Veya burada turiste hizmet verecek olan garsonlar eğitimli, deneyimli, Türkçe konuşmayı bilen ve anlayan insanlar mı olacak? Sıkı bir denetim yapılacak ve çevre düzeni ile çevre temizliğine önem verilecek mi? Az ötede bütün heybeti ile duran Girne Kalesi ve çevresi de her türlü elden geçirilip hak ettiği değeri bulacak mı? Ve elbette bu bölgede dükkan olsun, ev olsun, satışlarında yabancılar en ön sırada yer alıp, kültürümüzden ödün verilerek yine yabancı kültürde insanlar mı nemalandırılacaktır?
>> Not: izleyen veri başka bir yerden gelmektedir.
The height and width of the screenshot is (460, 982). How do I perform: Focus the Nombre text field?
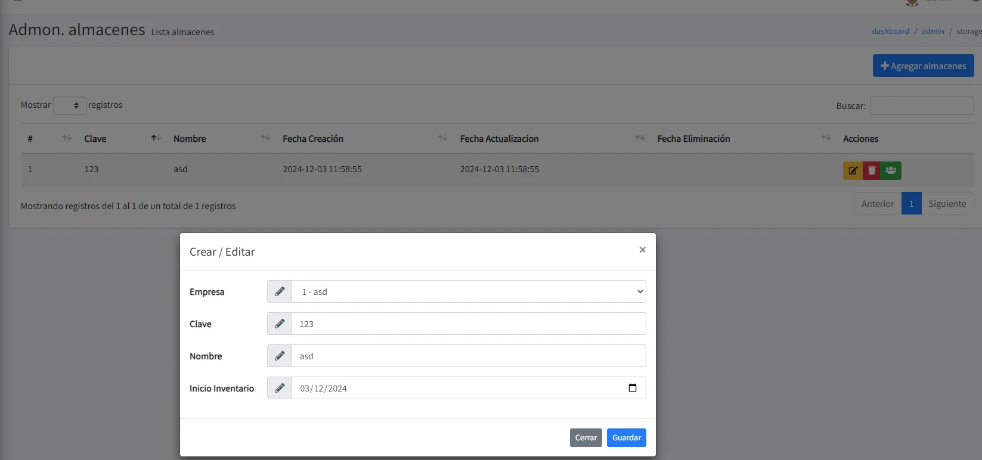(x=468, y=356)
Efendiler kutlanacak bir şölen yoktur. En güzel sahillerimiz yabancılara peşkeş çekilerek devasa oteller yapıldı. Halk buralara giriş yapamıyor. Buralarda atık sular denize bırakılarak mavi renk ve özelliğini kaybetti. Eski eserlerimiz yıkık, dökük ve harap bir halde. İçerisinde çalışacak eleman ve gece bekçisi sıkıntısı var iken, ayrıca, çalışma saatlerinde ziyaretçilere etraflıca bilgi verecek kapasitede bir görevlinin de olmayışı sıkıntılar içerisindedir. Butik oteller kendi kaderine terk edilmiş durumda. Turizmi çeşitlendirmek adına bir hamle yok. Bisiklet ve yürüyüş yolları Allaha havale. Mağusa Limanı yıllardan beridir ayni sıkıntılar içerisinde debelenip durmaktadır.

Turizm demek çevre ve yeşil alan demektir. Oysa sizler yeşillikleri hiç acımadan katlederek arazi konumuna çeviriyorsunuz. “Turizm Adasıyız” diyorsunuz da, gelecek olan turist ilk önce Ada’nın güvenlikli olup olmadığını araştırıyor. Bizde kriminal olaylar, tecavuz, hırsızlık, trafik kazaları had safhaya ulaşmış. “Otem” yıllardan beridir bir kapalı, bir açık bizimle saklambaç oynuyor. Turizm bölümü mezunu çocuklarımız, otellerde sezonluk yurt dışından getirilen işçiler yüzünden açıkta kalmaktadır.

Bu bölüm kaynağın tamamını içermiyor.